Ex-Sentinel Management CEO Gets 14 Years for FraudAndrew Harris
Eric Bloom, Sentinel Management Group Inc.’s former chief executive officer, was sentenced to 14 years in prison for his role in a $665 million investor fraud.
Bloom, 49, was convicted in March of misleading the cash management firm’s clients about how it was handling their assets, concealing that they’d been pledged to the Bank of York Mellon Corp. as collateral for a firm credit line worth hundreds of millions of dollars. Sentinel was using the credit to buy assets for an account maintained for insiders, including Bloom and members of his family.

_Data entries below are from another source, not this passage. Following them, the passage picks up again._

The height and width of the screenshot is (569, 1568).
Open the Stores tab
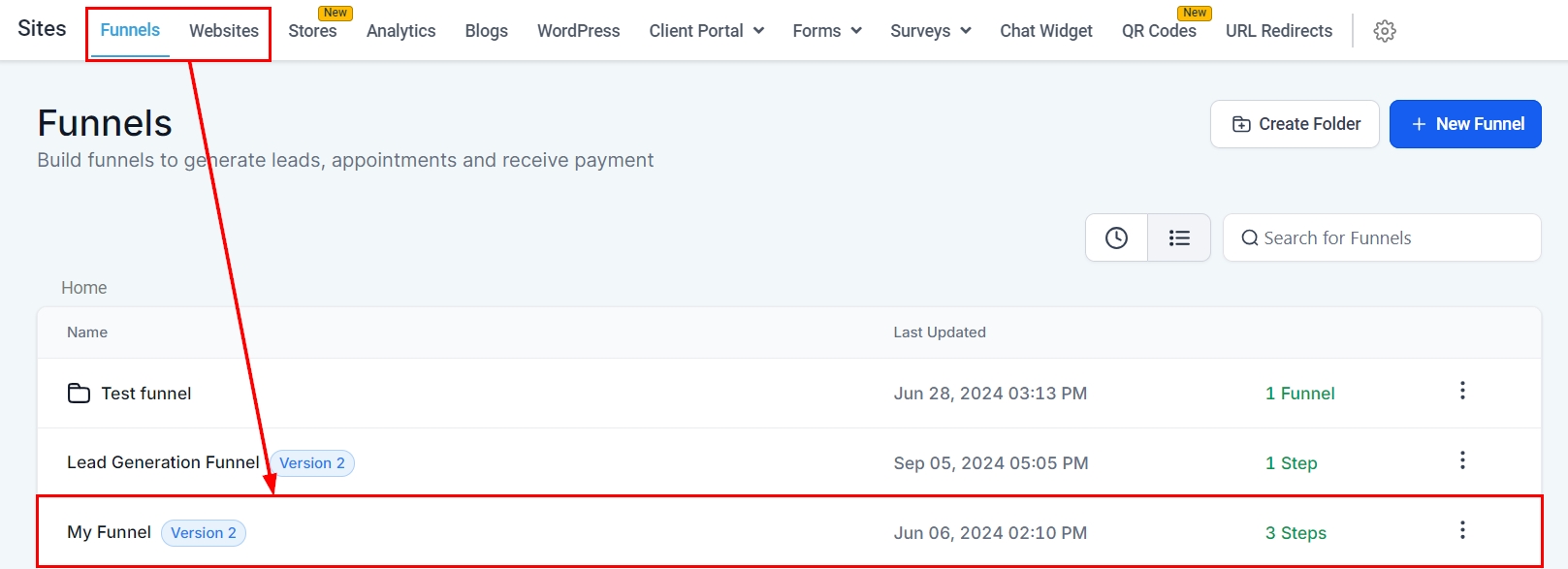(x=312, y=31)
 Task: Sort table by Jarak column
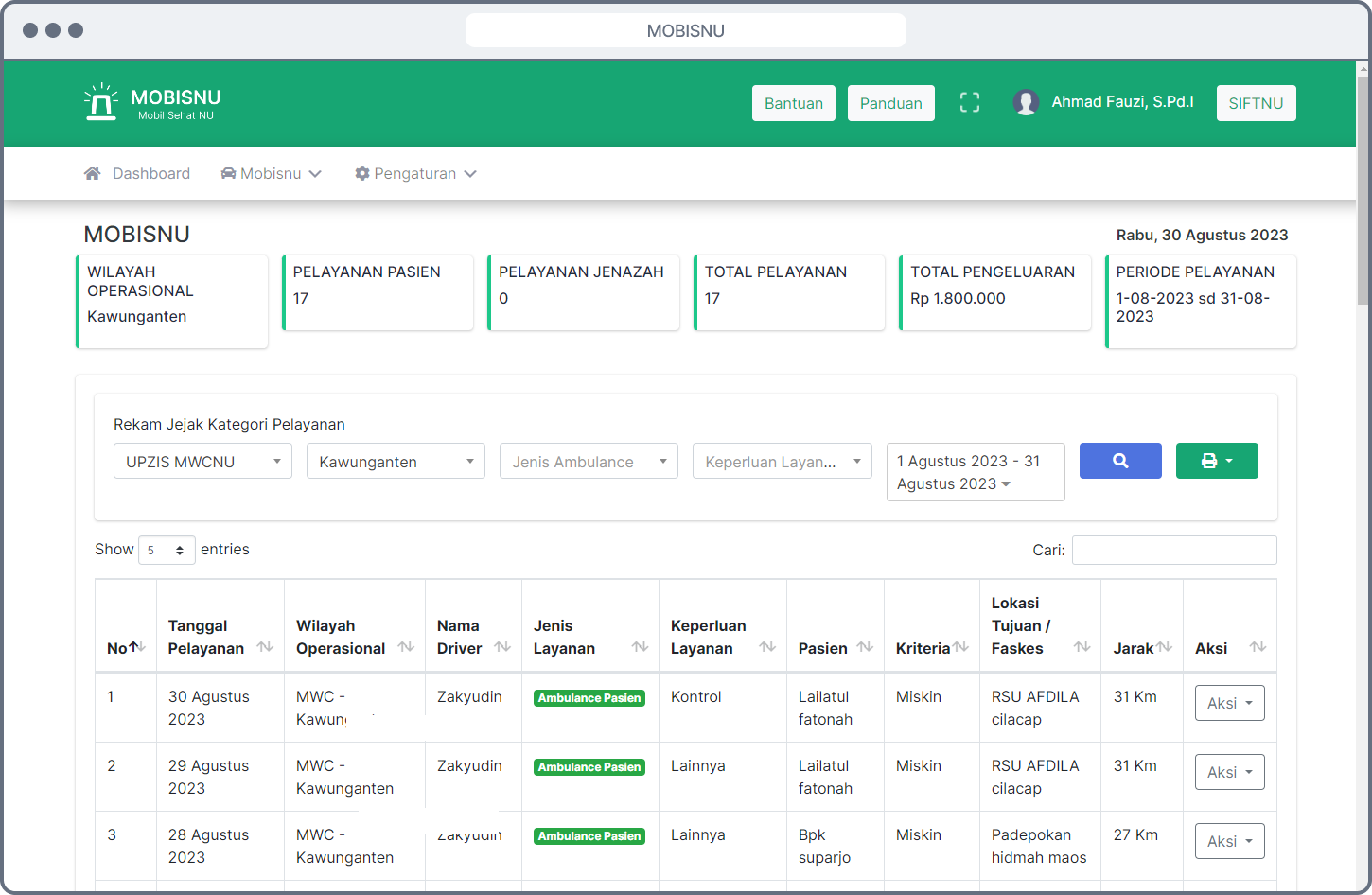coord(1141,648)
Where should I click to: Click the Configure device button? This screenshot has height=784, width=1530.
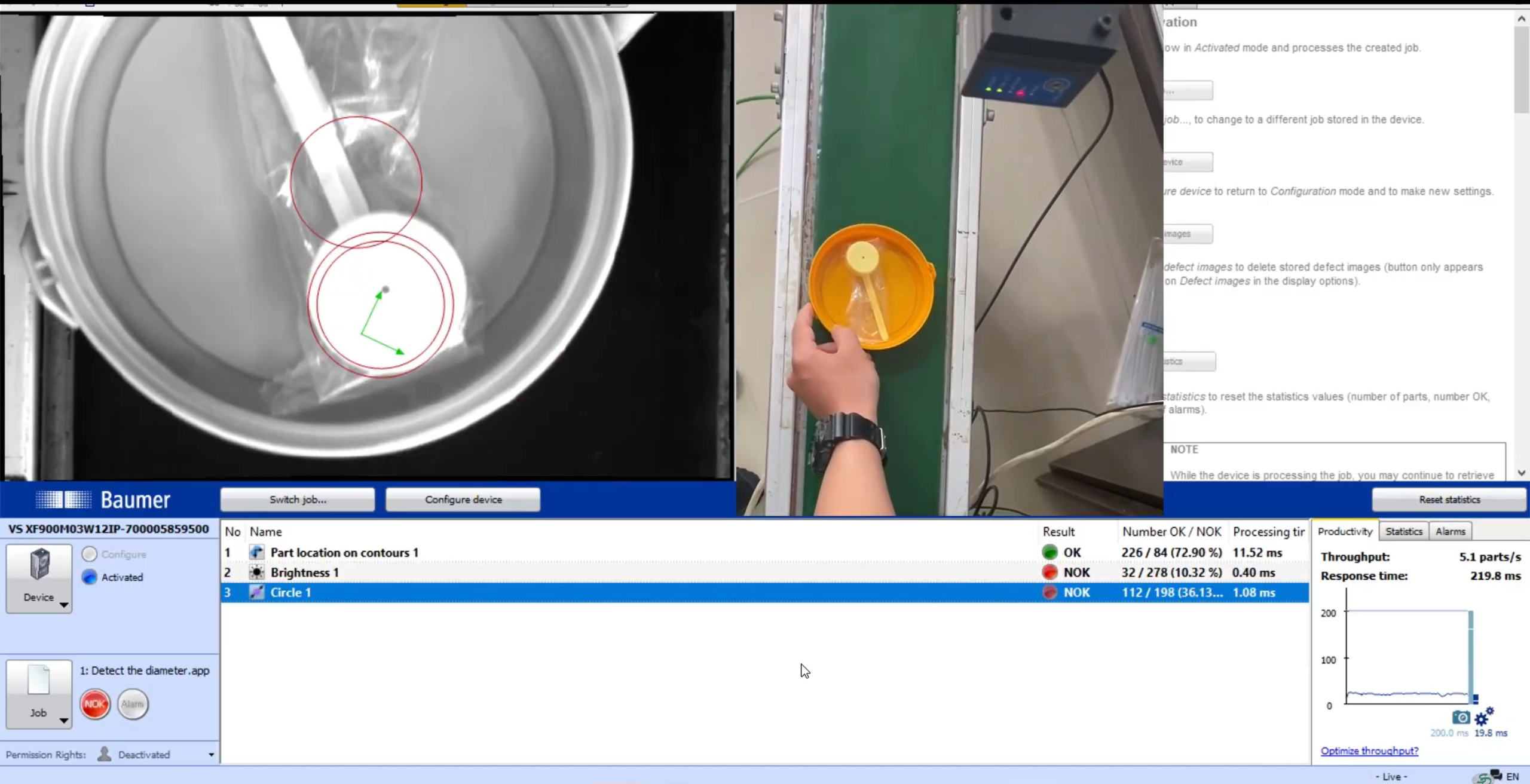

In imposing the punishment on Friday, U.S. District Judge Ronald A. Guzman called the crime “a truly horrific fraud.” It was the largest such case ever prosecuted in the Chicago federal court, Randall Samborn, a spokesman for the U.S. Attorney’s Office, said in a statement.
Sentinel promised customers their investments would weather the most severe market conditions, Guzman said.
“Along come severe market conditions, and everything falls apart,” he said.
The Northbrook, Illinois-based firm, which managed short-term investments for hedge funds, futures commission merchants and other investors, failed in August 2007 when world credit markets tightened suddenly. Sentinel became unable to cope with client redemption demands and filed for bankruptcy. It once had as much as $2 billion in assets under management.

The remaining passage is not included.